Establish product and service delivery organization

Form a dedicated team responsible for delivering the product to customers, ensuring efficient operations, and managing customer expectations. This team must have the appropriate decision rights of the required functional areas to deliver a seamless customer experience and resolve customer service or product issues.

Manage customer-facing service delivery processes

Implement streamlined, integrated processes and workflows to support service management and delivery, including service line strategy and management, business processes, solution management, data development lifecycle, data migration and transformation, product development, end user support, and platform services.

Define integrated services

Establish integrated services that encompass both business services and technical applications to provide a consumable service to the end user, whether it be the customer, employee, or partner.

Overall success in the cross-functional service delivery stage can be measured by increased revenue or efficiency, end user satisfaction, and service quality.

Other key considerations

External partners and suppliers

With the emergence of cloud computing and AI services, a significant shift has occurred in how customer-facing products and services are delivered. Today, there is an increasing necessity to utilize partner solutions for creating a cohesive and integrated user experience that incorporates services outside of what a single company can provide.

This leverage is primarily achieved through collaborations with major cloud and AI services providers, such as Microsoft, Amazon Web Services, Google Cloud Platform, OpenAI, and Salesforce. There are other players in the AI space, such as business process automation and cloud services, that should also be considered for enhancing productivity and integrated solutions. Moreover, the integration with advanced large language models utilizing generative AI has opened new avenues for services and productivity improvements.

The potential of such technology is more tangible and accessible today than ever before. By aligning and integrating with external partner solutions, it is increasingly important to ensure that security and privacy are at the forefront of any selection process.

Integrated solution delivery

Managing the integrated product lifecycle “demands clear decision rights and the capability for cross-functional, global, and local delivery teams to collaborate efficiently.” This scalable governance approach brings together cross-functional global, regional, local, and platform delivery teams to achieve successful outcomes. The governance structure of this transformation framework consists of five pivotal areas to drive integrated solution delivery:

  1. Integrated solution management
  2. Portfolio/program leadership
  3. Architecture, technology, and business oversight
  4. Cross workstream enablement
  5. Management of delivery workstreams

The full details of this approach are discussed in one of my previous blog posts, “Moving Beyond 44% Effectiveness”.

Start small and scale

We realize that moving toward a modern product company operating model can be a large shift in how your organization operates. However, companies can start small and scale operations across the integrated lifecycle. By prioritizing the area of the lifecycle to focus on, understanding your team’s capacity and your organization’s ability to adopt a change is a critical first step. Our belief is that if you do not start to address operating in this way, you are likely to lose your competitive advantage quickly.
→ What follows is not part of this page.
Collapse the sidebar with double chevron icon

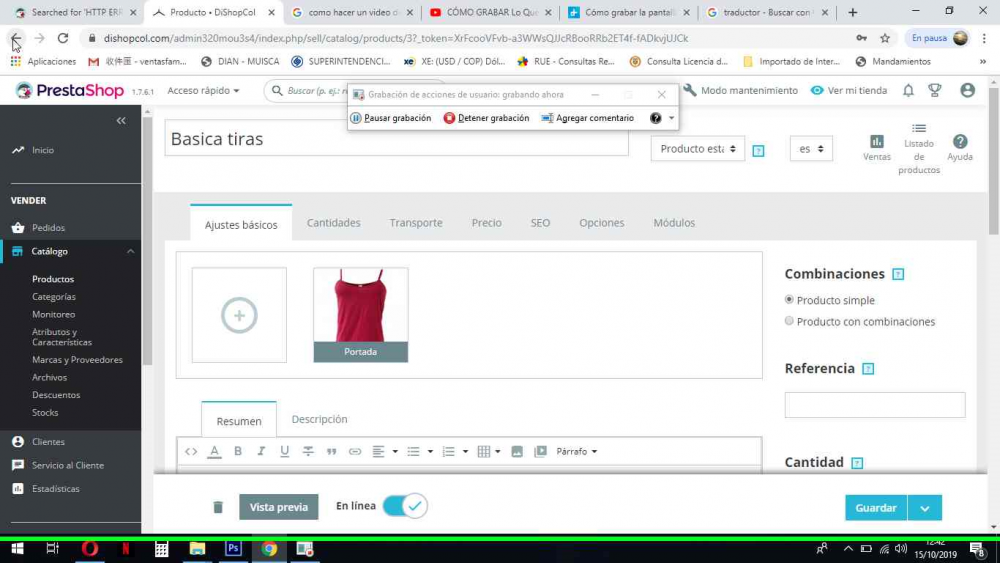pos(121,120)
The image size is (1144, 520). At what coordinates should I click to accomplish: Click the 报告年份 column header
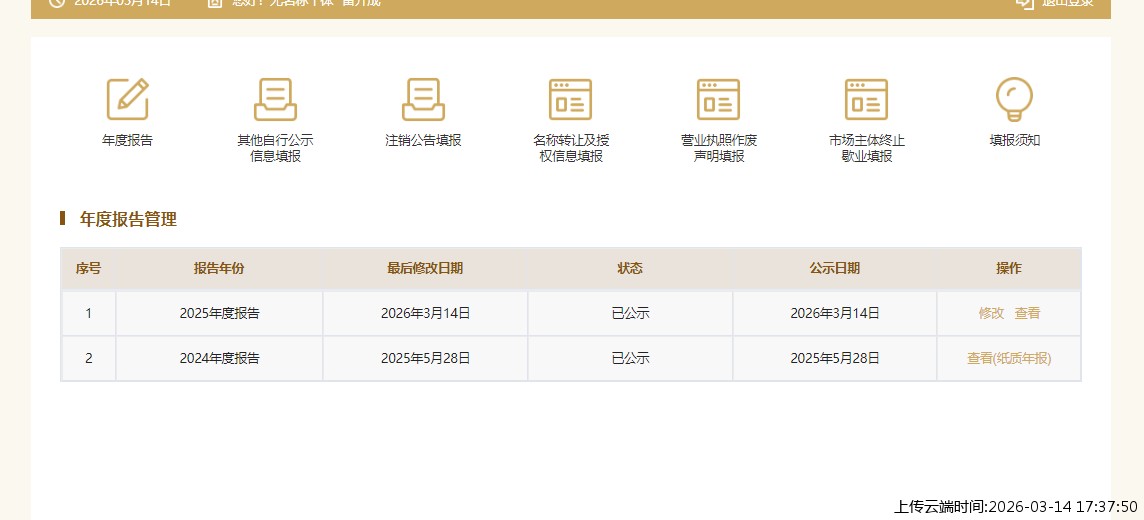coord(219,268)
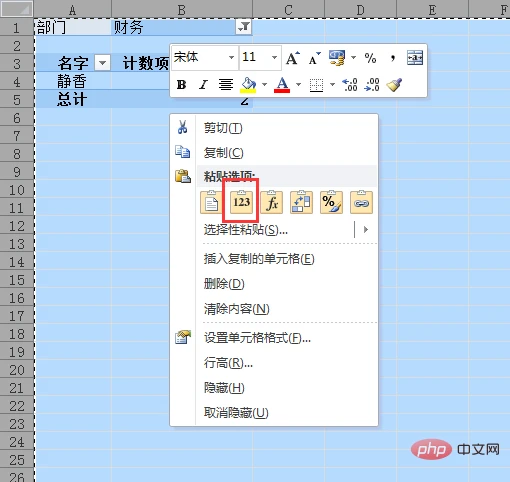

By implementing an efficient integrated product lifecycle, organizations have proved to be able to react swiftly to market demands and innovate in ways they could never have imagined before. The collaborative nature of the integrated product delivery lifecycle drives integrated services to end customers by aligning business functions, product management, agile development, support, and operations, and is governed through an integrated solution delivery approach. By optimizing each area and focusing on integrating across the lifecycle, organizations can maximize efficiency, deliver high-quality products, drive new revenue streams, and gain a competitive edge in today’s dynamic market.